Après la vice-royauté du duc de Ventadour (Henri de Lévis), de 1625 à 1627, Richelieu prend la Nouvelle-France sous sa juridiction immédiate, et Champlain connaît, le 21 mars 1629, une nouvelle promotion en devenant « commandant en la Nouvelle-France en l’absence » [du cardinal] : sans en avoir formellement le titre, il devient en fait gouverneur du pays. Créée en 1627, la Compagnie des Cent-Associés, dont Champlain est membre, doit donner un nouvel essor au territoire. En fait, la guerre avec les Anglais vaut à Québec un blocus, qui met le poste au bord de la famine. Le 19 juillet 1629, son fondateur est contraint de livrer la place aux Anglais de Kirke. Le traité de Saint-Germain-en-Laye n’est signé qu’en 1632, et Champlain doit attendre le printemps de 1633 pour retrouver sa fonction en Nouvelle-France, relever Québec de ses ruines et recommencer son œuvre de mise en valeur.

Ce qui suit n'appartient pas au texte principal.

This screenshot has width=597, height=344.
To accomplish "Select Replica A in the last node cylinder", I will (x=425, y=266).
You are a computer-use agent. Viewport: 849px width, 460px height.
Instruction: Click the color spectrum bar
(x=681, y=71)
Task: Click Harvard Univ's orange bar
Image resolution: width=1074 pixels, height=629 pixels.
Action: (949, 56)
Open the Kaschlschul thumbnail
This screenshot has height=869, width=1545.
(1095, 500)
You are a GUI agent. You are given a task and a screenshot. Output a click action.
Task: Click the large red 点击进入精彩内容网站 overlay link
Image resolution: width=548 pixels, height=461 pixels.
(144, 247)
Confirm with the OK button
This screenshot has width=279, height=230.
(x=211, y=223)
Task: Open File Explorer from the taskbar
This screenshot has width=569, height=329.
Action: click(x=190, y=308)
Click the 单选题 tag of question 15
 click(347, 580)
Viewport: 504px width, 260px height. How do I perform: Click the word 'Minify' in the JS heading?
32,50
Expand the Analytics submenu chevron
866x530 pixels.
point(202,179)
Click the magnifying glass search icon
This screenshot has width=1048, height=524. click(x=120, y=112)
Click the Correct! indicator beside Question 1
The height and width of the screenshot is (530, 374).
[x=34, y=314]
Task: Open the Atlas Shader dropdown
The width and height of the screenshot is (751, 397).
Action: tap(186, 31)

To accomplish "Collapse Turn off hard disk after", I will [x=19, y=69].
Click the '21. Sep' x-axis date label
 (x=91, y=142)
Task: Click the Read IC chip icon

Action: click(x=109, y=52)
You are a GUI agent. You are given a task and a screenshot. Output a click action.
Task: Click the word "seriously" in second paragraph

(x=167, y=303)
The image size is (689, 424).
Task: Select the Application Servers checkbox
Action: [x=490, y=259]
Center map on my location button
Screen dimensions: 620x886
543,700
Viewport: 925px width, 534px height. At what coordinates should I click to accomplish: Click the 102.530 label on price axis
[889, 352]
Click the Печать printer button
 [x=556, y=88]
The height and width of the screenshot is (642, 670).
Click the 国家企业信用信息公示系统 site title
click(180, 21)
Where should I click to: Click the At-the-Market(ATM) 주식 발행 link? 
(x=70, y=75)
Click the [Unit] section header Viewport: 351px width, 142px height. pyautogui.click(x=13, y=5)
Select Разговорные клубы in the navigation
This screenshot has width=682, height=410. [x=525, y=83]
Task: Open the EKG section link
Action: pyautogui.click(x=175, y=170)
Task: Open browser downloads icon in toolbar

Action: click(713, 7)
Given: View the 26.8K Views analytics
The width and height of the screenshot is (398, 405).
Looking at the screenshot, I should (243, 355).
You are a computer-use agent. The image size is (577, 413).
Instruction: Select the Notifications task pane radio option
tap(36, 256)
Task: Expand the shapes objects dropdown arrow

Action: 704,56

Mais sa santé décline rapidement en 1635, et il meurt à Québec le 25 décembre. Il laisse une colonie bien petite (150 personnes environ) si on la compare à celle de la Nouvelle-Angleterre (2 000 colons à l’époque). Elle n’en est pas moins à l’origine d’un peuple comptant plus de 6 millions d’âmes.

S. L.

➙ Canada / Québec.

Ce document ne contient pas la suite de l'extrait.